Simitçilerin yanından bir suçlu gibi geçiyorum.
Sıcak yazlarda karpuzu da çok severdin, almıyorum anne...
Soğuk suyu, sana niyet edersem içiyorum; haftalardır yattığın yoğun bakım odasında, kurumuş dudaklarını hayal edip, ruhuna, damağına değsin niyazıyla içiyorum.
Akşamları çay sefalarını bıraktım. Çünkü karşımda sen yoksun.
Erkence yatağıma kıvrılıyorum ve haftalardır sürekli kapalı bilinçle bebekler gibi uyuyan o masum yüzünü seyrederek dalıyorum.
Nisan'dan beri düzenimiz alt üst oldu anne.
Telefonunu şarj ediyorum.
Dolabını odanı sık sık havalandırıyorum.

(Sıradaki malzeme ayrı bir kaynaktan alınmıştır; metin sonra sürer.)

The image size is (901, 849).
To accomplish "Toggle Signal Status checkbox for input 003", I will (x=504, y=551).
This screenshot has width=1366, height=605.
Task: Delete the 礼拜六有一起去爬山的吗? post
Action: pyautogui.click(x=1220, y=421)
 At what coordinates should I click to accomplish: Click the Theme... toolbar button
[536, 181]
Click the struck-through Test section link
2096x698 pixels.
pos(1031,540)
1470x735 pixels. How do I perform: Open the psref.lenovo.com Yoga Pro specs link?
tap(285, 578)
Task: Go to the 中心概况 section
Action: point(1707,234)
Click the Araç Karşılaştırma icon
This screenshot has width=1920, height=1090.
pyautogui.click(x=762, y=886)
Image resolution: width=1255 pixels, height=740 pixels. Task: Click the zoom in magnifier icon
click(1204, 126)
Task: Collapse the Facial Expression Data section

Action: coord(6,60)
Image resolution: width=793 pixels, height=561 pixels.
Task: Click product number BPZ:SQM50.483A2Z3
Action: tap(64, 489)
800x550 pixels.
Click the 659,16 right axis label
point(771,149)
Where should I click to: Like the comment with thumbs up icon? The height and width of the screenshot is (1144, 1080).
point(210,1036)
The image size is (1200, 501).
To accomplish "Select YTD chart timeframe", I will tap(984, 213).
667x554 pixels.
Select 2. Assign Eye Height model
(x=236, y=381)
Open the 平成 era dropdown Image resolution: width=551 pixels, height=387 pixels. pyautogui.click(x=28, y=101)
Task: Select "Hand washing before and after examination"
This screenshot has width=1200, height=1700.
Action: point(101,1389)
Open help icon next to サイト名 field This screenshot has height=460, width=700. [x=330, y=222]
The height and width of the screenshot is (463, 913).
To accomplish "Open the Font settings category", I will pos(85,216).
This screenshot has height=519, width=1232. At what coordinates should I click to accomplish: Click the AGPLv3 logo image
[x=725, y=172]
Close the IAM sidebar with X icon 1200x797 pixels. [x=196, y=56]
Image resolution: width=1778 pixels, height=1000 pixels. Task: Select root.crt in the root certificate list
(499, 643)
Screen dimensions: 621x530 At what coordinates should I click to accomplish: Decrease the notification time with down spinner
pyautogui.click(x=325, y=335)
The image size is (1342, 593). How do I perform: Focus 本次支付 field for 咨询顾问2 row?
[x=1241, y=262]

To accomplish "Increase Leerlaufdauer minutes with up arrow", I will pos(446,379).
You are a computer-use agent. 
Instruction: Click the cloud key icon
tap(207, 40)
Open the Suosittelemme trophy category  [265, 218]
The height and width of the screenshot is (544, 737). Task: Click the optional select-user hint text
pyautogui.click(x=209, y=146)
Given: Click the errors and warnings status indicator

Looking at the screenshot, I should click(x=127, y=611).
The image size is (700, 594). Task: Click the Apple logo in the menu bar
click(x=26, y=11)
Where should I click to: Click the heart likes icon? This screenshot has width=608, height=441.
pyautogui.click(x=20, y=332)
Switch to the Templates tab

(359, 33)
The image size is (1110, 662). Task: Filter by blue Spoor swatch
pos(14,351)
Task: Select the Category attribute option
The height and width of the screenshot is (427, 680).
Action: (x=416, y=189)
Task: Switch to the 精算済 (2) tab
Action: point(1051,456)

Titiz kurallarını unutmasam da biraz tembel yaşadığımı saklamayacağım.
Düzenli yemek yapmıyorum.
Ablam ikinci annem oldu. Şefkat eli hep üstümde, yemek, kahve bahanesiyle sürekli yoklama...
Ama yokluğun dolmuyor anne.
Dolmayacak da...
İnsanlarla konuşmak gelmiyor içimden.
Yaşamak...
Seni çok özledik demek bile, hasretimizin acizi...
Herkes herkesten bir an gelecek, gidecekti de sen arafta bizi kederler içinde çaresiz bırakmak istemezdin anne...
Benim hüzün yılım böyle başlayacakmış.
Meğer insan, ummadığı şeyler de yaşarmış...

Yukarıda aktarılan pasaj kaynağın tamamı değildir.